# php-fpm socket + nginx

## redwood

Hi,

I'm trying to host my own Friendica http://friendica.com/ site using the following:

 www-servers/nginx-1.2.6-r1

 dev-db/mariadb-5.5.29

 dev-lang/php-5.4.8 with fpm

I've followed these guides:

 http://en.gentoo-wiki.com/wiki/Nginx

 http://wiki.nginx.org/PlatformGentoo

 http://en.gentoo-wiki.com/wiki/Virtual_Webhosting_with_nginx

 http://www.rackspace.com/knowledge_center/article/installing-nginx-and-php-fpm-setup-for-nginx

I'm trying to use a unix socket instead of tcp for connecting to the fastcgi fpm, but my socket doesn't seem to get created so I'm getting a "502 Bad Gateway" error message.

```

# grep unix /etc/nginx/sites-available/fd.conf 

      fastcgi_pass unix:/var/run/php5-fpm/fd.socket;

# grep pool\.d /etc/php/fpm-php5.4/php-fpm.conf 

include = /etc/php/fpm-php5.4/pool.d/*.conf

```

And my socket definition file:

/etc/php/fpm-php5.4/pool.d/fd.conf

```

listen = /var/run/php5-fpm/fd.socket

listen.backlog = -1

; Unix user/group of processes

user  = nginx

group = nginx

; Choose how the process manager will control the number of child processes.

pm = dynamic

pm.max_children = 75

pm.start_servers = 10

pm.min_spare_servers = 5

pm.max_spare_servers = 20

pm.max_requests = 500

; Pass environment variables

env[HOSTNAME] = $HOSTNAME

env[PATH] = /usr/local/bin:/usr/bin:/bin

env[TMP] = /tmp

env[TMPDIR] = /tmp

env[TEMP] = /tmp

; host-specific php ini settings here

; php_admin_value[open_basedir] = /var/www/DOMAINNAME/htdocs:/tmp

```

My fpm log shows nothing helpful:

```

[06-Mar-2013 12:34:19] WARNING: [pool www] pm.start_servers is not set. It's been set to 20.

[06-Mar-2013 12:34:19] NOTICE: fpm is running, pid 12163

[06-Mar-2013 12:34:19] NOTICE: ready to handle connections

```

Anybody know how to configure fpm to create socket?

Thanks.

----------

## i-s-a-k

Have you confirmed that the socket is actually created?

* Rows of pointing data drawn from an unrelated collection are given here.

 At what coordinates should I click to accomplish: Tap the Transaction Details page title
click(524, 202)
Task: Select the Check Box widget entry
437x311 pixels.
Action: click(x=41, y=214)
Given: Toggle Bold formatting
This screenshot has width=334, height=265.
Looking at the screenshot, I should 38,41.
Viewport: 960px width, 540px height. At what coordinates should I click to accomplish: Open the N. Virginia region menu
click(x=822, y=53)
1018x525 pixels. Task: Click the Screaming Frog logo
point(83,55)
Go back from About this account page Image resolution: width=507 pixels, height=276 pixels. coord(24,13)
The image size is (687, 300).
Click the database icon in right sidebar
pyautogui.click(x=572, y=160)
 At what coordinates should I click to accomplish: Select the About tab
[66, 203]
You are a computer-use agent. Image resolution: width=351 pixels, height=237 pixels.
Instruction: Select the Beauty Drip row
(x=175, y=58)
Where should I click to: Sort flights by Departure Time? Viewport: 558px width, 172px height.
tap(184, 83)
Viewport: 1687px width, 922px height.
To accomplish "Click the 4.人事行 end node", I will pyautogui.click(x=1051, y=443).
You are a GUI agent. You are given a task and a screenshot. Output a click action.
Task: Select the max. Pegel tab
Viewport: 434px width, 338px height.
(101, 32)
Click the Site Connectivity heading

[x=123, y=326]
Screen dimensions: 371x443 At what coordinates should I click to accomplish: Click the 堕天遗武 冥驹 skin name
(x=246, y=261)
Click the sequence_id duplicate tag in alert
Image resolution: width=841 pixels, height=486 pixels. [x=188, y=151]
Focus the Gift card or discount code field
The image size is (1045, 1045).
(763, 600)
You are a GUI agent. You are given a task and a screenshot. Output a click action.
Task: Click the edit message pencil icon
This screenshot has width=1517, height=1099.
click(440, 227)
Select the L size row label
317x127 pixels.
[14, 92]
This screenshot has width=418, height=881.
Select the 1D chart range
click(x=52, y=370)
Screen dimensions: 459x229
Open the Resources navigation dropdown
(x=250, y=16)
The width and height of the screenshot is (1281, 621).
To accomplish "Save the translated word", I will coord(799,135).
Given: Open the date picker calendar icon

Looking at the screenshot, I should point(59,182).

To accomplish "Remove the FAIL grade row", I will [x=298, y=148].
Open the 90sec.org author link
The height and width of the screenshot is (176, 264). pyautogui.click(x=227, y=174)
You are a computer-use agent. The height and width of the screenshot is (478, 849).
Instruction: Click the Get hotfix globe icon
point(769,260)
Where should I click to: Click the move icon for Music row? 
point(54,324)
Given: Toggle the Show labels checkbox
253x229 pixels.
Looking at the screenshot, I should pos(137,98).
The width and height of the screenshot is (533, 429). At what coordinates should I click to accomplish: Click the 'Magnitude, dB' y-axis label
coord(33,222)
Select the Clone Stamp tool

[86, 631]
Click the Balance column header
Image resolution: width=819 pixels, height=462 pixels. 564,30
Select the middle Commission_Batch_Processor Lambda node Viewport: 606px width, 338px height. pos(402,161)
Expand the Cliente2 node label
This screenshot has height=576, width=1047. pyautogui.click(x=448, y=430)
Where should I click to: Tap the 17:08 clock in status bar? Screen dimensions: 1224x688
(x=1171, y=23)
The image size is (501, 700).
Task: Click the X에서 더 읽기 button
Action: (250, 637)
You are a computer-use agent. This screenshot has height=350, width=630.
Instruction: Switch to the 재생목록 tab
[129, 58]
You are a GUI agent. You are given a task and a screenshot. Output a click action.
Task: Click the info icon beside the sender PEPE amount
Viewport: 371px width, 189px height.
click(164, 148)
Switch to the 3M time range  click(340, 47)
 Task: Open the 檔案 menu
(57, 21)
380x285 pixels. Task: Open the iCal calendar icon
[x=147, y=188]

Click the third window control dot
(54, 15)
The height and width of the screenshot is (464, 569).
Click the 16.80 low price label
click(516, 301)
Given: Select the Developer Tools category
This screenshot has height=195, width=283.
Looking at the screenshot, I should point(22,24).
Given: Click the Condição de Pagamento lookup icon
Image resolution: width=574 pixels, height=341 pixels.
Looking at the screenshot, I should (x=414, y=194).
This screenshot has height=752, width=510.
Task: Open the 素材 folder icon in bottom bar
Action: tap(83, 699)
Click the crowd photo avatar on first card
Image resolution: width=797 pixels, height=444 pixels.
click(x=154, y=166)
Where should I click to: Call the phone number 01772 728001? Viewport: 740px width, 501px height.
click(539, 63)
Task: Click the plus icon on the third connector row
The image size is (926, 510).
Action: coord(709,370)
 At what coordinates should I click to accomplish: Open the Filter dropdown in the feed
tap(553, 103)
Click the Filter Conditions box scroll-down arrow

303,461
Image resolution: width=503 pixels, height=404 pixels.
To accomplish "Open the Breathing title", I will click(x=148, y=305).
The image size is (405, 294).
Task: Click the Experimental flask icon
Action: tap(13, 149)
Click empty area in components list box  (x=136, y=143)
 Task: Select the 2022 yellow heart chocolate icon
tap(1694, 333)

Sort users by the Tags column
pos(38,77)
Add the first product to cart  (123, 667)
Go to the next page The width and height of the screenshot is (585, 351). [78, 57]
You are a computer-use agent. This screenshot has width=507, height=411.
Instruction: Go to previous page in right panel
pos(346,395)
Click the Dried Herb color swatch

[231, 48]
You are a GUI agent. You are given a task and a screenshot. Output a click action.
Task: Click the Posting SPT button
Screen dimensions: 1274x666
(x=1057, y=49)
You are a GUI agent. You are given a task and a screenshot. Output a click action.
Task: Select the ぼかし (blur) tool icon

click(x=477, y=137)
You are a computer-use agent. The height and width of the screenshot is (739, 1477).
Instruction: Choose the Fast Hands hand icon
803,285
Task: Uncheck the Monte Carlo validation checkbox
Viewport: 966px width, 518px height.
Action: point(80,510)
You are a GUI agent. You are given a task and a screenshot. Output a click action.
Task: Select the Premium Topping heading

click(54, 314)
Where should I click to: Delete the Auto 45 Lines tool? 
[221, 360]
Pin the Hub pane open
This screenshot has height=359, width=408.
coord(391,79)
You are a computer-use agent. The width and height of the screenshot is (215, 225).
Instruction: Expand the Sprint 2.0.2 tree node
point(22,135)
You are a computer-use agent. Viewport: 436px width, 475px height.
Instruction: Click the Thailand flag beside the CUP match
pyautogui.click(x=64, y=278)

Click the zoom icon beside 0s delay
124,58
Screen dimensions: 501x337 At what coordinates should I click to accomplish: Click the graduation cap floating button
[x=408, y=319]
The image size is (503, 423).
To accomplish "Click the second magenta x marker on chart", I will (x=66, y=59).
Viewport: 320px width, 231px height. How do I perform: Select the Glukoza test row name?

file /var/run/php5-fpm/fd.socket 

Should return

/var/run/php5-fpm/fd.socket: socket

----------

## redwood

I manually created the directory /var/run/php5-fpm/

but it's empty. 

The socket file /var/run/php5-fpm/fd.socket  never never gets created.

When I start /etc/init.d/php-fpm

it's supposed to create the pool of  sockets, right?

as specified in /etc/php/fpm-php5.4/php-fpm.conf ?

The Gentoo wiki used the tcp connection, but recommended sockets.

The rackspace setup guide said to put a socket configuration file in the pool directory:

 *Quote:*   

> 
> 
> To complete the setup move to the directory /etc/php5/fpm/pool.d/. 
> 
> It is here that you will setup the different UNIX Sockets that PHP-FPM will function on. 
> ...

 

So I created /etc/php/fpm-php5.4/pool.d

and added a template pool file to it, chaning the DOMAINNAME, etc.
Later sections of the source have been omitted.